(What needs to be done): No pictures belong in the answer. Repeat all the entries exactly.

(Information given):
──────────
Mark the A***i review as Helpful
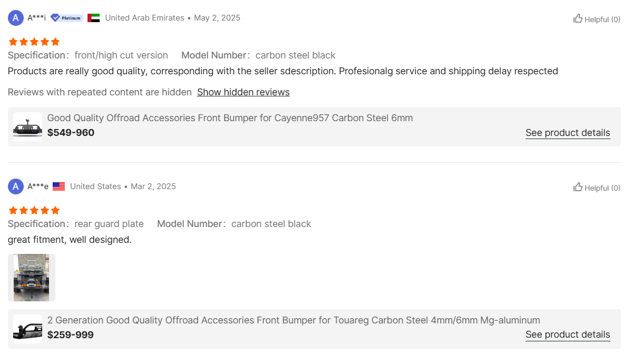Viewport: 631px width, 364px height. [597, 19]
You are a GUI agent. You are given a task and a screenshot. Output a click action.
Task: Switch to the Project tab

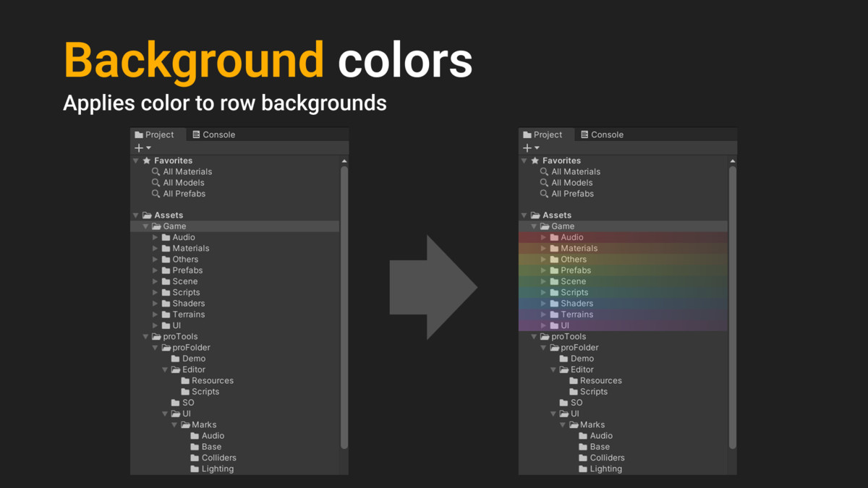click(158, 134)
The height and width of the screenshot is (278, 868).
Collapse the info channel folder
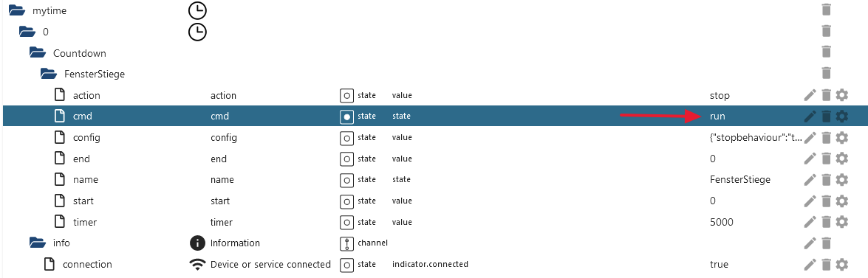pyautogui.click(x=38, y=243)
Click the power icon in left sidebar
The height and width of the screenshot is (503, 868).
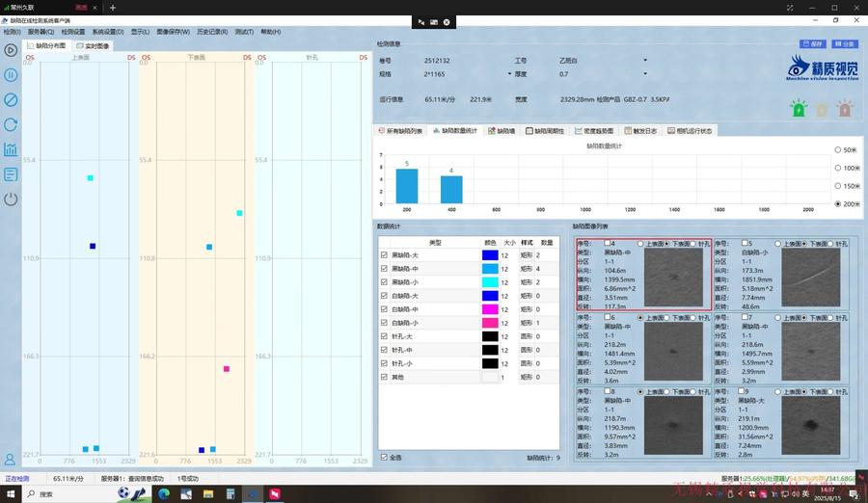(x=11, y=199)
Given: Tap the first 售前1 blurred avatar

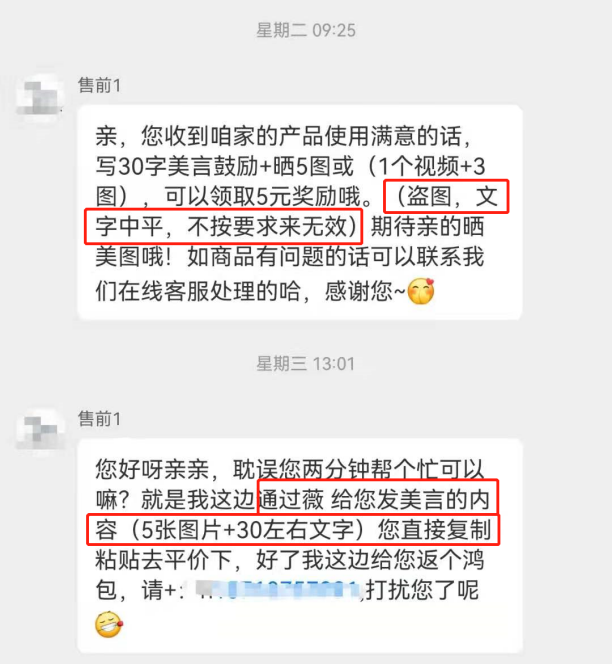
──────────
(Solution for this problem):
Mark the A***i review as Helpful
Viewport: 631px width, 364px height. [597, 19]
You are a GUI agent. You are given a task and a screenshot. Output a click action.
Task: Switch to the Project tab

click(158, 134)
The height and width of the screenshot is (278, 868).
Collapse the info channel folder
pyautogui.click(x=38, y=243)
Click the power icon in left sidebar
The height and width of the screenshot is (503, 868).
(x=11, y=199)
Given: Tap the first 售前1 blurred avatar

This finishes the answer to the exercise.